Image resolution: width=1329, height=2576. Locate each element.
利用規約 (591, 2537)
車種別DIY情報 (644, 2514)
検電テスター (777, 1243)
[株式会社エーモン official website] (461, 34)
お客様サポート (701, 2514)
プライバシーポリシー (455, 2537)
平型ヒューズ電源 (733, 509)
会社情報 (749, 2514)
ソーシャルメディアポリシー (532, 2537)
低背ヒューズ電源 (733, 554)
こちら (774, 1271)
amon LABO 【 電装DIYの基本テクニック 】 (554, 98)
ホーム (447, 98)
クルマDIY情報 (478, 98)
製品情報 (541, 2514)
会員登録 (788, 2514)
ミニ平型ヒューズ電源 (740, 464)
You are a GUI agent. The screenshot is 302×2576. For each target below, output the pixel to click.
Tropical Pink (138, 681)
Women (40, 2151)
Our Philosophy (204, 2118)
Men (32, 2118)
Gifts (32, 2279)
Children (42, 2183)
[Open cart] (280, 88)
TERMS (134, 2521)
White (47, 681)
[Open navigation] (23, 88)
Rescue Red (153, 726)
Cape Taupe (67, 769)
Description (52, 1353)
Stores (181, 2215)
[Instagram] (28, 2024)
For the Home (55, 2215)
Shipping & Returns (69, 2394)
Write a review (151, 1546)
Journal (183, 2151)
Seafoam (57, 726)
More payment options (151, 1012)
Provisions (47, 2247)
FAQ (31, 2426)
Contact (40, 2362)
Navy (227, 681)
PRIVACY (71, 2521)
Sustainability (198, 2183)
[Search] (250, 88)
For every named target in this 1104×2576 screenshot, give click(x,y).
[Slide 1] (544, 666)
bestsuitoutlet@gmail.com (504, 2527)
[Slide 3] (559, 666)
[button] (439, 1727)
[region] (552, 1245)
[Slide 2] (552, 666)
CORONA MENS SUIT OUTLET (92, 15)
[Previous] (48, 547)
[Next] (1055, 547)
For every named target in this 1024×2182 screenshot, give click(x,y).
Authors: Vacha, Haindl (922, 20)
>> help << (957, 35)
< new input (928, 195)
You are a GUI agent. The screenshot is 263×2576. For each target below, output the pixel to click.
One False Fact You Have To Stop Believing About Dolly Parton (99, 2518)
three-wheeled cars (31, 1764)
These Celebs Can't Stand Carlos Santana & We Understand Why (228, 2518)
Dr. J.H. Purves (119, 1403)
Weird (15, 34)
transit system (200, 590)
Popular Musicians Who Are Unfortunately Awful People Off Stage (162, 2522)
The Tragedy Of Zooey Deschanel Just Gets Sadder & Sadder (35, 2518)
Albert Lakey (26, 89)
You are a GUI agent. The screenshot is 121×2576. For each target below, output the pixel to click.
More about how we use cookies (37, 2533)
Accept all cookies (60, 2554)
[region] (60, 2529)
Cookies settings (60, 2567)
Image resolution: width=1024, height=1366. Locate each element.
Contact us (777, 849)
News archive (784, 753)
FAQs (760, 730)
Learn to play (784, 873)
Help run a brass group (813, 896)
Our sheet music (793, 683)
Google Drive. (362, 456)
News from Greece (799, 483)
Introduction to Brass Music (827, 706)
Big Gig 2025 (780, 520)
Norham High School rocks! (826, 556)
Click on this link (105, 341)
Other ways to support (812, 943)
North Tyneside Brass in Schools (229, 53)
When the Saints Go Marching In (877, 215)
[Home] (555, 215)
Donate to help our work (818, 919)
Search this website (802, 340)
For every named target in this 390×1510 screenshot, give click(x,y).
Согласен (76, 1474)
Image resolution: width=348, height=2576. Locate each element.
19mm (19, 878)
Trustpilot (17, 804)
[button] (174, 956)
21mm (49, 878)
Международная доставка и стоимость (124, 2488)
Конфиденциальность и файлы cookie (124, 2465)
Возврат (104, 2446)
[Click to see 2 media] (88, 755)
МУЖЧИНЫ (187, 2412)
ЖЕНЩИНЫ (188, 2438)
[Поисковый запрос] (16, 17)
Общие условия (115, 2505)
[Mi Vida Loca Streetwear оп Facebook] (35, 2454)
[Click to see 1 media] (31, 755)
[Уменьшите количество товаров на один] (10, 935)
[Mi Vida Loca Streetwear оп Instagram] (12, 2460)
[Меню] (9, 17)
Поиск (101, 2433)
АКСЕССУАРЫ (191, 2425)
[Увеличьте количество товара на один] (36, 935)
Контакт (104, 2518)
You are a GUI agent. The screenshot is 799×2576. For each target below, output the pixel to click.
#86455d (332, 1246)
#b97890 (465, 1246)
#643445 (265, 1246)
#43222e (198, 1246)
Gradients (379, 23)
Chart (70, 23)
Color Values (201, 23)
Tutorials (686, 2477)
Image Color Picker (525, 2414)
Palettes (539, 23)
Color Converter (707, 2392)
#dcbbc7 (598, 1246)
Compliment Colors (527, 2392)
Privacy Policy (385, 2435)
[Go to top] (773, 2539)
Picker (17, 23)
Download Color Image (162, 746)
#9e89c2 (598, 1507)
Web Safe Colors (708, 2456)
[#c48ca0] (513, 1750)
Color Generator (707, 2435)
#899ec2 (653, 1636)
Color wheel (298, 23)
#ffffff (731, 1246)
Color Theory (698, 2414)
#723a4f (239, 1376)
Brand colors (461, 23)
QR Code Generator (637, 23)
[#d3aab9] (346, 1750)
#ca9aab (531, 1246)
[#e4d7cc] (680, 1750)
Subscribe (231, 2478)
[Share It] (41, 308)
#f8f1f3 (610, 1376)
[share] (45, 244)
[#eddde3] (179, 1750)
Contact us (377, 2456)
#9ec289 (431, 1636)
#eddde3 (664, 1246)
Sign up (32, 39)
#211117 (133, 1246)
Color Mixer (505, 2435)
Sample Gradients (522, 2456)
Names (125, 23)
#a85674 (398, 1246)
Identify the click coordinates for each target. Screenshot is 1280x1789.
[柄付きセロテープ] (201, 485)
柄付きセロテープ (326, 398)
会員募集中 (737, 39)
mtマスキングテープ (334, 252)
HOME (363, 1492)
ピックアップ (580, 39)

════

Exercise requirements. Please copy, exactly and with nothing else, the lines above beginning at the line that has "平型ヒューズ電源 (733, 509)" and ending with the line that has "Write a review (151, 1546)".

Response for this exercise.
平型ヒューズ電源 (733, 509)
会社情報 (749, 2514)
ソーシャルメディアポリシー (532, 2537)
低背ヒューズ電源 (733, 554)
こちら (774, 1271)
amon LABO 【 電装DIYの基本テクニック 】 (554, 98)
ホーム (447, 98)
クルマDIY情報 (478, 98)
製品情報 (541, 2514)
会員登録 (788, 2514)
ミニ平型ヒューズ電源 (740, 464)
You are a GUI agent. The screenshot is 302×2576. For each target below, output the pixel to click.
Tropical Pink (138, 681)
Women (40, 2151)
Our Philosophy (204, 2118)
Men (32, 2118)
Gifts (32, 2279)
Children (42, 2183)
[Open cart] (280, 88)
TERMS (134, 2521)
White (47, 681)
[Open navigation] (23, 88)
Rescue Red (153, 726)
Cape Taupe (67, 769)
Description (52, 1353)
Stores (181, 2215)
[Instagram] (28, 2024)
For the Home (55, 2215)
Shipping & Returns (69, 2394)
Write a review (151, 1546)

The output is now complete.